Rucker was in the capital this week for the India-Sweden Nobel Memorial Week and shared her journey of being a master calligraphist ever since she started out as a young artist with her graphic designer father in Sweden. Rucker has single-handedly written and monogrammed 174 Nobel diplomas in 22 years including the ones for Amartya Sen, VS Naipaul and Venkatraman Ramakrishnan.
At first, Rucker comes across as highly-strung and wired — the reason, you figure, is her all-consuming job. There are no second takes in crafting these diplomas. Every year, like the rest of the world, Rucker hears the Nobel winners’ announcement over radio/TV and immediately sets to work in her picturesque Vienna house designed by her architect sister. She researches the category of the prize, the winner’s background and his/her subject and puts her quill to paper, much like a musician putting notes to his music.
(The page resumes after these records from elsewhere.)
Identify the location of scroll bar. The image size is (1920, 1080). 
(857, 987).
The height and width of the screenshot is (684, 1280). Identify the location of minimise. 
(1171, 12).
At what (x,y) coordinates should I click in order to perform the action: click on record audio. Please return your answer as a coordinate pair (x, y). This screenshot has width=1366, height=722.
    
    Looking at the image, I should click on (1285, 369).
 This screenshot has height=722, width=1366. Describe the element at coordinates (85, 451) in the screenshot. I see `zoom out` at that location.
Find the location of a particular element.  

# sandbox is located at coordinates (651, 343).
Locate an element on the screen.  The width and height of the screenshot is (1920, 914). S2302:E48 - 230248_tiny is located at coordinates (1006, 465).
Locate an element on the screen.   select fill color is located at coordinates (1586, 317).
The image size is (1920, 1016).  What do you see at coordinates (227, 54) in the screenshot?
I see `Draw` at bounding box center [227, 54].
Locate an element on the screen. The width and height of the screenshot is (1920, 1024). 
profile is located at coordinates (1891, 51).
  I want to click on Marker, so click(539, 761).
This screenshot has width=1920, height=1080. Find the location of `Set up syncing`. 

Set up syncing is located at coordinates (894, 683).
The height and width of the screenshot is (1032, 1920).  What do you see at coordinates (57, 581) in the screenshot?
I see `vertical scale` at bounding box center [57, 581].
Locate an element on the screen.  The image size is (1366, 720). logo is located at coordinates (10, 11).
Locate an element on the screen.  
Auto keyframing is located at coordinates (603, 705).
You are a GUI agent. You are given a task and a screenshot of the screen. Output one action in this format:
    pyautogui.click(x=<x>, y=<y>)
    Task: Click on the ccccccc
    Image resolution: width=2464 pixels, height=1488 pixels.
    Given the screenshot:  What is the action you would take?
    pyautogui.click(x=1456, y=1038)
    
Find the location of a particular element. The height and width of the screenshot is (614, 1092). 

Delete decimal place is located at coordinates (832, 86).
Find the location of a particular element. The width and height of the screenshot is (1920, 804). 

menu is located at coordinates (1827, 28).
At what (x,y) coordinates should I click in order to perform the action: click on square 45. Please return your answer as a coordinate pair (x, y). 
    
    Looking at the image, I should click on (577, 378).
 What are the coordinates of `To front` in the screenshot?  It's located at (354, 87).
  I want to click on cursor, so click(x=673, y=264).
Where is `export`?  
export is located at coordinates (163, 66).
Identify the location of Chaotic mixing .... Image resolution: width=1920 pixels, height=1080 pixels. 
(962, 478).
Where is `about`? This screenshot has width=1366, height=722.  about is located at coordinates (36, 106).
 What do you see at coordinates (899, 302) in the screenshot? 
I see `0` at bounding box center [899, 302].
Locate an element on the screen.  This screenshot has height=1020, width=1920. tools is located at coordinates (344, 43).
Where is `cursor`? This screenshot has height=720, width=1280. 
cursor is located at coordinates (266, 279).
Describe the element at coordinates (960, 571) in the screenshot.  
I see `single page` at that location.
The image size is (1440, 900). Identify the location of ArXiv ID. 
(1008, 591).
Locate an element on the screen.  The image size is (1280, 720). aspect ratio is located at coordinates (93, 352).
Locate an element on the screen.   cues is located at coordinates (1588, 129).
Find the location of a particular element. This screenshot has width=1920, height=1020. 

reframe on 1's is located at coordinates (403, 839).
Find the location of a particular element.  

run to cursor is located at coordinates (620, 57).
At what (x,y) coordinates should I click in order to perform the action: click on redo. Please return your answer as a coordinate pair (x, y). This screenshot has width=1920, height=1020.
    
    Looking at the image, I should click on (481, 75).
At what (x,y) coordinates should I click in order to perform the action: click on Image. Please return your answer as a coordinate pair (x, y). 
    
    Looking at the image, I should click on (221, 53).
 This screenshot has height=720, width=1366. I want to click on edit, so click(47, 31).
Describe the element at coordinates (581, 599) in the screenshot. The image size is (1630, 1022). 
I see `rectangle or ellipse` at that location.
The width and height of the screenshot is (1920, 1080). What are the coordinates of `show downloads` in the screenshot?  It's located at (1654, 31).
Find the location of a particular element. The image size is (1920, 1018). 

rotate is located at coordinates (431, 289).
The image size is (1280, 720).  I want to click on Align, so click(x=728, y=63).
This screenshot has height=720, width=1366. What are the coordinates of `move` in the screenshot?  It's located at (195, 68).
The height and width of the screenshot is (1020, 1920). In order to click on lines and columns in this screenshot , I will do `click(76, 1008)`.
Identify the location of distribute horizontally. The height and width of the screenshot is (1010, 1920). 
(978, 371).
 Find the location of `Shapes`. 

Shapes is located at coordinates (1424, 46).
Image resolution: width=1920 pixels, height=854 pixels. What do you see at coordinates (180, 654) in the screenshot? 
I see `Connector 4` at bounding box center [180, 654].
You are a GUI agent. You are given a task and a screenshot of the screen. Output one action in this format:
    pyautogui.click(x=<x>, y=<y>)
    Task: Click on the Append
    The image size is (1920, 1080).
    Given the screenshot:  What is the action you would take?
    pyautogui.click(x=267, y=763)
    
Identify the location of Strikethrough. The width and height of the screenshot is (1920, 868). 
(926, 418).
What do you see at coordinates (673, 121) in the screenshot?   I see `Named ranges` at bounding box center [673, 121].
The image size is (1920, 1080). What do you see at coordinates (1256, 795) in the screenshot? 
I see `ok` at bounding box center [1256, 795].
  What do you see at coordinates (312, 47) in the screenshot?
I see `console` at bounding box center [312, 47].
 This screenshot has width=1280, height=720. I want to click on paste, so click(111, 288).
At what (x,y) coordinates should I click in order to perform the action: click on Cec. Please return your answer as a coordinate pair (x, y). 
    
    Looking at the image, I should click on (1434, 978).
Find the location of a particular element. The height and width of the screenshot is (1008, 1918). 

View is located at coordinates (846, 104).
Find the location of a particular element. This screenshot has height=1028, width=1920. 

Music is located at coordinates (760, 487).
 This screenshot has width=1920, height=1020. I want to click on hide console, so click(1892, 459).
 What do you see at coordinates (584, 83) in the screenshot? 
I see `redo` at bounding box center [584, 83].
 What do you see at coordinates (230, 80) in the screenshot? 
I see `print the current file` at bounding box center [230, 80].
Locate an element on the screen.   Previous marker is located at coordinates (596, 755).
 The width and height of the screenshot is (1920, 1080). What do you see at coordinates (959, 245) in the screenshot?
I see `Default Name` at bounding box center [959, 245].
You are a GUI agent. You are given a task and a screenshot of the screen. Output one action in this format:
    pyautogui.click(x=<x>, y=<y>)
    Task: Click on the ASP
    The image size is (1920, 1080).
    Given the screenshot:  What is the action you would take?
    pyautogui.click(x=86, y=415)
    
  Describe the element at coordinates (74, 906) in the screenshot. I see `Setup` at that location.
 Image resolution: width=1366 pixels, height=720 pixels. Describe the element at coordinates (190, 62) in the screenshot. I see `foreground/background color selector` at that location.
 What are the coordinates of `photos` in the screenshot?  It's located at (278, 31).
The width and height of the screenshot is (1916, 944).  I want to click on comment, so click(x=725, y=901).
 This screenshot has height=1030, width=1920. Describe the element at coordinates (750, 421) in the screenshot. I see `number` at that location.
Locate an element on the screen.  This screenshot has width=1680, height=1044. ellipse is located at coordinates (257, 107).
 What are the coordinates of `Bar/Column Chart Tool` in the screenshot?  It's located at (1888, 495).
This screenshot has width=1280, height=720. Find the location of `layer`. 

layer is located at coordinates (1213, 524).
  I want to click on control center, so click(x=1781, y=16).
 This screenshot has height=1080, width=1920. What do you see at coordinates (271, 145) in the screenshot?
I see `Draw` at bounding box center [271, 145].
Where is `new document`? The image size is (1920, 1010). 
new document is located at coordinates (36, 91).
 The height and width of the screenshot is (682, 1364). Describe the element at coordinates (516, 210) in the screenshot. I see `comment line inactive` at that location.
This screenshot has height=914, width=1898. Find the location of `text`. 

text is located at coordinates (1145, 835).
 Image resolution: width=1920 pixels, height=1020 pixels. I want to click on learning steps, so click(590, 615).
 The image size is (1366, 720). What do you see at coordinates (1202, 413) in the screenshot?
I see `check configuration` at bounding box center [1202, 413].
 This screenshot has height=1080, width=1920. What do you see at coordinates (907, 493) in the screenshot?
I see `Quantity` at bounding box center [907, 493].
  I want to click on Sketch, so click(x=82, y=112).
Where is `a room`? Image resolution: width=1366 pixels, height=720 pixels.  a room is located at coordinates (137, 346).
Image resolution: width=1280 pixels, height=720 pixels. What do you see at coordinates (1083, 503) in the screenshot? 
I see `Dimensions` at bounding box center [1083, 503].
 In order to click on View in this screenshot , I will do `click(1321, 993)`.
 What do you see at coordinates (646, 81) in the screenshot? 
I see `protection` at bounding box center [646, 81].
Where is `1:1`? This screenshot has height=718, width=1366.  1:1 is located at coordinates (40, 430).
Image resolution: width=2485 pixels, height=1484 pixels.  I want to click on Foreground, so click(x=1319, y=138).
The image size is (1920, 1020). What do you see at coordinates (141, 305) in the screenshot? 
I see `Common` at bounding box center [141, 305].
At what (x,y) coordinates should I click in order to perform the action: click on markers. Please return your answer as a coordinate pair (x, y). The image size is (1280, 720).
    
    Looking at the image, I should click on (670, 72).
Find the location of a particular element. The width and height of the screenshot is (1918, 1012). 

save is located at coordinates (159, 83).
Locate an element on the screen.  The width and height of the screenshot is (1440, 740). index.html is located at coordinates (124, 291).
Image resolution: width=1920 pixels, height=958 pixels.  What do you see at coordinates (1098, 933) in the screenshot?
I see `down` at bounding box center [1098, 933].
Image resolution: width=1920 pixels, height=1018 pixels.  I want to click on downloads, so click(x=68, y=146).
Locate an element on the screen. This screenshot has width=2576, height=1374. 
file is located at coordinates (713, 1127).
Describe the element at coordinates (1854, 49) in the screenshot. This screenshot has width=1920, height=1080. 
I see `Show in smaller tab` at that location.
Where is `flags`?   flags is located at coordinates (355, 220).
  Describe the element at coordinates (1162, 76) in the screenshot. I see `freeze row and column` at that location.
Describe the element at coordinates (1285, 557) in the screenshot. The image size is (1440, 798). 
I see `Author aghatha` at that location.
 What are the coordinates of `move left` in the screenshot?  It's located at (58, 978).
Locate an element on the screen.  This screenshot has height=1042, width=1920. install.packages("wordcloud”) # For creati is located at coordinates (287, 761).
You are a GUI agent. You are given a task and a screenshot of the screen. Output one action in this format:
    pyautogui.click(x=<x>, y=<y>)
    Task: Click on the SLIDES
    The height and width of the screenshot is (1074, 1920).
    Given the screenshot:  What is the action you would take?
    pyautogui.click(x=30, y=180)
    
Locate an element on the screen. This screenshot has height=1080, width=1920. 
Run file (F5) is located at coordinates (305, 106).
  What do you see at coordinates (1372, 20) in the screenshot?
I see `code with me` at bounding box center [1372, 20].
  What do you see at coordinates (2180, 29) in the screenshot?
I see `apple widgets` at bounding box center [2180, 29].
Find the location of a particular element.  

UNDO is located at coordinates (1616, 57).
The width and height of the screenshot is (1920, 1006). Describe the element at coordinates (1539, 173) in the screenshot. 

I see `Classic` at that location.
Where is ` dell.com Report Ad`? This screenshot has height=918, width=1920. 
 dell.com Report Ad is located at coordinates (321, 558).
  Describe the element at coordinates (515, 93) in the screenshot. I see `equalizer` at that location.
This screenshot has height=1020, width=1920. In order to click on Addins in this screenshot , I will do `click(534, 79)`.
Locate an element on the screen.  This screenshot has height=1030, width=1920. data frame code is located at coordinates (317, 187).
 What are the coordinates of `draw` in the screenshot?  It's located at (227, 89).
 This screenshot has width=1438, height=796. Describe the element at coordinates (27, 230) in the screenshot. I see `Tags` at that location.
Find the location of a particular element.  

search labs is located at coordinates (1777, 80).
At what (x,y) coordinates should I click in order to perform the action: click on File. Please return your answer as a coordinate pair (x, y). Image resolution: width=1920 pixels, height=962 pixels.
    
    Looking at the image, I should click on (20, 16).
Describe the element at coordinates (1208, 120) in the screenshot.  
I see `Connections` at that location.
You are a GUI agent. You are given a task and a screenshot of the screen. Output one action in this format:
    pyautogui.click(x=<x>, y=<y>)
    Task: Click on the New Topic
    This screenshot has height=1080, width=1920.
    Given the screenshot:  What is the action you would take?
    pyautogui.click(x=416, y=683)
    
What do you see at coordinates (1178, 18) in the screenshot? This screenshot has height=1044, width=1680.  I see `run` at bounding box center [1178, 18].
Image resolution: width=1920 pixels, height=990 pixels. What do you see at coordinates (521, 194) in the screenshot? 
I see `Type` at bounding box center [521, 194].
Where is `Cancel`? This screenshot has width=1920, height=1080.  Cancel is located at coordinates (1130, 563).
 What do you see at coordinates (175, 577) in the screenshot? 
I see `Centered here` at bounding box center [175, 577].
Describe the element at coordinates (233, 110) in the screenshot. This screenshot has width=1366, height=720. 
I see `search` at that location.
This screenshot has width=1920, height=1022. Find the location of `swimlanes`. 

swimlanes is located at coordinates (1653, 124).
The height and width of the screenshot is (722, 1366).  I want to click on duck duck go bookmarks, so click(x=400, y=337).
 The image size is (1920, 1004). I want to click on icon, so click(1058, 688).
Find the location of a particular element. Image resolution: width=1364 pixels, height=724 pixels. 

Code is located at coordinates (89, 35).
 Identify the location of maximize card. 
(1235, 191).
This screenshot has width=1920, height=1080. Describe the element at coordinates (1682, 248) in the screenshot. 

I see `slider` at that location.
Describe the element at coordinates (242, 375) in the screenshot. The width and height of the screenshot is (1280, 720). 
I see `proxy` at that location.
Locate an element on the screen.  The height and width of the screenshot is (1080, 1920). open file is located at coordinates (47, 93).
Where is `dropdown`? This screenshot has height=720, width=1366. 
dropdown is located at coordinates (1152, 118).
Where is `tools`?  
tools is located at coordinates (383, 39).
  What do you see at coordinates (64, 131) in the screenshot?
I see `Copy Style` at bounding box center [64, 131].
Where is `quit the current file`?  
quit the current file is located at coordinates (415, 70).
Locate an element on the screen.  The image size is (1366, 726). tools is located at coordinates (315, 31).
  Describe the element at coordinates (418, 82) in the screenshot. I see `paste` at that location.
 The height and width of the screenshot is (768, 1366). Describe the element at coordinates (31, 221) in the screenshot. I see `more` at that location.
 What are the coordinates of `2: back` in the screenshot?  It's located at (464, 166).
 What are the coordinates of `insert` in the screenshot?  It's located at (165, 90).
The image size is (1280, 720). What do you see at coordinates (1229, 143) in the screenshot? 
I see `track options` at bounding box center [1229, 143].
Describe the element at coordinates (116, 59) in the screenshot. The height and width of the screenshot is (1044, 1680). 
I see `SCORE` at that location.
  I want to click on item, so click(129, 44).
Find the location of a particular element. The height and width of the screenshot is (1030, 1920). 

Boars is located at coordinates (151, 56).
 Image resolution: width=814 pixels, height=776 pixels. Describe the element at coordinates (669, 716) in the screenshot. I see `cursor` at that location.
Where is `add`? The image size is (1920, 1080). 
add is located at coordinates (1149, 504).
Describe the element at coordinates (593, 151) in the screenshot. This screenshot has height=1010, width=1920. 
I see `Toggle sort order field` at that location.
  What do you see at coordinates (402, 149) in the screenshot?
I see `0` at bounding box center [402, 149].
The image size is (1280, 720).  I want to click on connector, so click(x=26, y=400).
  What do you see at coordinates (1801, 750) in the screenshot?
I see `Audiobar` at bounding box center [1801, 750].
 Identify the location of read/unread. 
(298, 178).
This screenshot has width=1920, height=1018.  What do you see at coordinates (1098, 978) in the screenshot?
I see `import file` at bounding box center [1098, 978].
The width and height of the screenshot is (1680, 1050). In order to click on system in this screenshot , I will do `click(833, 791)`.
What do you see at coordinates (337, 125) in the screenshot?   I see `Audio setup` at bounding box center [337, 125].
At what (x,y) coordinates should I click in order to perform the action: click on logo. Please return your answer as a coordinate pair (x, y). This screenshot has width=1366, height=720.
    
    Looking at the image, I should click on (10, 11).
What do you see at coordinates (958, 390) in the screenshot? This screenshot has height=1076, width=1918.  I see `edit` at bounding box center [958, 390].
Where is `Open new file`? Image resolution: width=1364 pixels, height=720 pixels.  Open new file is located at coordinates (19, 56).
She plays with colours and shapes and forms of the letters. In this digital age, Rucker says she has never used a computer, and rues that calligraphy/handwriting is a dying art in the world today.
"I feel like a professional pianist whose soul and hands must work together," she smiles, as she readies to go back for preparing this year’s nine citations, which will be given out in Stockholm in December.
The Nobel citation is a work of art itself, which contains a commissioned painting by a prominent Swedish artist, details about the recipient and his prize as well as the specially crafted monogram.
Rucker designs the monogram on paper which she then ships to the bookbinder by regular post who makes an alloy mould. It is then embossed on parchment made of young goat’s skin. Her tools include goose feathers for regular letters and swan feathers for the broader ones.
"I want to experiment with the Indian bamboo someday," she says. Morrison’s citation, which includes a map of America, is one of her favourites.
"What struck me about Morrison was her large size, which I incorporated into her monogram," says this calligrapher who gets "sleepless nights, palpitations and cold sweats" till her work for the year is over.
"When I’m working, I don’t invite friends over, I don’t even embrace/hug people for the fear of catching a cold since I can’t afford to fall sick…".
Rucker doesn’t have a family of her own, which she says affords her to put all her time and energy into her art. "The diplomas are like my children — they are in every part of the world and that makes me proud," she says. When not working, Rucker paints roses (her favourite flower), goes on treks and listens to classical music.
A Nobel citation for her work someday? "I’m like the shoe-maker. Everyone only admires the shoe, no one asks about him," she smiles.